# Thinning hydraulic fluid...............



## poncho62 (Jan 23, 2004)

Anybody out there know what I would use to thin down hydraulic fluid. Here is my problem. I have a Meyers snowplow (E-47), which supposedly uses their "special" fluid, which is thinner than the regular fluid. It also comes with an inlflated price ($9.00/litre). The local Meyers dealer is also out of town.

Today, I was at Canadian Tire and saw their hydraulic fluid, grade ISO AW32, whatever that means, is $8.00/gal....a little more my style, price wise.

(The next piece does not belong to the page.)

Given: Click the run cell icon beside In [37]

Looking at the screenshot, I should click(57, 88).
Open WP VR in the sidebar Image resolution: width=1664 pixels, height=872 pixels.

Any of you oil experts know how I can thin this stuff............................?


----------



## jbrow1 (Mar 9, 2004)

I just use dexron III tranny fluid in my myers. I don't think it'll take as cold of temps as the meyer oil though. But works fine for me.


----------



## Ken1zk (Dec 19, 2004)

I use the dexron in my meyer 47, works fine and we get some real cold weather here in Buffalo. I do change it every season. I definitely would not add anything to "thin" the oil since any other chemical could adversely affect seals, hoses and the like.


----------



## poncho62 (Jan 23, 2004)

That's what another person told me too............will give it a shot.

thanks


----------



## Ken1zk (Dec 19, 2004)

let us know how it works out for you ... good luck
Ken


----------



## jbrow1 (Mar 9, 2004)

Mine worked well this morning. -10 degrees farenheight. Dexron good, cheap, and readily available. And I thought I'd get flamed for my first post.


----------



## echovalley (Dec 5, 2004)

The way i look at is if my trucks are out making thousands of dollars,i NEVER SKIMP on parts or service.I don't want to be in a blizzard at 3am with a propane torch because my plow pump is frozen


----------



## poncho62 (Jan 23, 2004)

echovalley said:


> The way i look at is if my trucks are out making thousands of dollars,i NEVER SKIMP on parts or service.I don't want to be in a blizzard at 3am with a propane torch because my plow pump is frozen


Thing is, this plow is mainly for my personal use....plus a couple of friends driveways.


----------



## jbrow1 (Mar 9, 2004)

Echovalley has a point. I just never have had a problem using dexron. Change the fluid every year, and it's been good to me. I do mostly personal stuff now also. But when I used to do alot of plowing I still used it.


----------



## 4speed (Nov 16, 2003)

My old meyer would always freeze up with dexron (bad seals and rust on the rams). Started buying hydraulic plow oil at napa and rarely had a problem after that. IMO If you have confidence that your plow has been well maintained, then go ahead and use ATF. But if there is any chance that you might get water in the system I would stick with the plow oil.


----------